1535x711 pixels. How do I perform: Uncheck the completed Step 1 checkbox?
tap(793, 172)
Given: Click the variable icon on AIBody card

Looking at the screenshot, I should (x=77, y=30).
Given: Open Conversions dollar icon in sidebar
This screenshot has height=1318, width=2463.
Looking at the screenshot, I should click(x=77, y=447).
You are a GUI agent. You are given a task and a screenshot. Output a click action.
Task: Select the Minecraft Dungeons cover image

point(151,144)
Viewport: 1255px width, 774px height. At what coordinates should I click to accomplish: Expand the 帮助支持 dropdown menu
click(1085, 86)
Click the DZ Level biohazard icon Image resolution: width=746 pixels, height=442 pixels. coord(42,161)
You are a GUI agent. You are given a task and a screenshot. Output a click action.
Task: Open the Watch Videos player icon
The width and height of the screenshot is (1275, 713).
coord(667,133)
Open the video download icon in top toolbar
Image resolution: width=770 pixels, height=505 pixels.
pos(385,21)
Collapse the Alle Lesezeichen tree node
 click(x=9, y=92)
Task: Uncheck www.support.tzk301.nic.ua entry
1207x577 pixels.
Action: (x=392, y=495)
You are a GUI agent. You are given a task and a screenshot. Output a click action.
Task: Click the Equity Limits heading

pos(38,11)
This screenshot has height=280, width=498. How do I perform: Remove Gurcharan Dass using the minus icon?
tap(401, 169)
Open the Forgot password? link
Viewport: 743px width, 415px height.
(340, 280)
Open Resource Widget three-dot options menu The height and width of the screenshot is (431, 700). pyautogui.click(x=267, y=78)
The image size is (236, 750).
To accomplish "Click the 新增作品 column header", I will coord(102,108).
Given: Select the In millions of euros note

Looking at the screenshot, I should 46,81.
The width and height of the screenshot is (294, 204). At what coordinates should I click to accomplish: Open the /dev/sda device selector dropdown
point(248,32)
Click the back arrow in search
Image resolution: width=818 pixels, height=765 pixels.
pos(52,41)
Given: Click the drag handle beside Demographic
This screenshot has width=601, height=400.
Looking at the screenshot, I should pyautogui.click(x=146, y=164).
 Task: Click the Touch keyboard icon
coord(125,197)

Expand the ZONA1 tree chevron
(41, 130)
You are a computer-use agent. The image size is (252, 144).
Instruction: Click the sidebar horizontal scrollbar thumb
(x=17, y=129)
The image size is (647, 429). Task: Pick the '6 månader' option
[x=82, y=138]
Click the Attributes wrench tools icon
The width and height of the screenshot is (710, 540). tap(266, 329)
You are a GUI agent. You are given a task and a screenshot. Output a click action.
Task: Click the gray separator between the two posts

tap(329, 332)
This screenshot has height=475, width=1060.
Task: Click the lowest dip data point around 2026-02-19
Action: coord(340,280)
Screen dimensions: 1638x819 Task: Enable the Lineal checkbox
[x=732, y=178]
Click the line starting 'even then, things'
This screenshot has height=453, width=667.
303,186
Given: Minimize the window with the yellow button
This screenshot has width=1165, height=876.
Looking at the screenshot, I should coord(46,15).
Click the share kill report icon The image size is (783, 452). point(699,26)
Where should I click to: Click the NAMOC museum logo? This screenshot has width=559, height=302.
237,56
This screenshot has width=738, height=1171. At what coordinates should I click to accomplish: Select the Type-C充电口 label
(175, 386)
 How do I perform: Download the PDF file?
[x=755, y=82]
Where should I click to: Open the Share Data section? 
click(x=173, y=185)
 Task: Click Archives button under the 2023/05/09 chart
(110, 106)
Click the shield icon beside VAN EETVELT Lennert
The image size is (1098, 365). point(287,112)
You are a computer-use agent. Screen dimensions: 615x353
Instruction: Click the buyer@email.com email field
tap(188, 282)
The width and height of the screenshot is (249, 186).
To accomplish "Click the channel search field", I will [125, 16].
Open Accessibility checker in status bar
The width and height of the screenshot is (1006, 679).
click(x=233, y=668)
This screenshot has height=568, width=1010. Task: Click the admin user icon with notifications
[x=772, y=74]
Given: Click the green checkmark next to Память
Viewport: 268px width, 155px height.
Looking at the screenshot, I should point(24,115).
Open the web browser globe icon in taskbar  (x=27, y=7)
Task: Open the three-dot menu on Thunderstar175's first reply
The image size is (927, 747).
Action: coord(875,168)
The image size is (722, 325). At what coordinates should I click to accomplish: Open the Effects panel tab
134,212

▶ _Work instructions_: Count the lines in the rows above that contain the string "tree", and reply with only that number.

▶ _Exercise response_: 2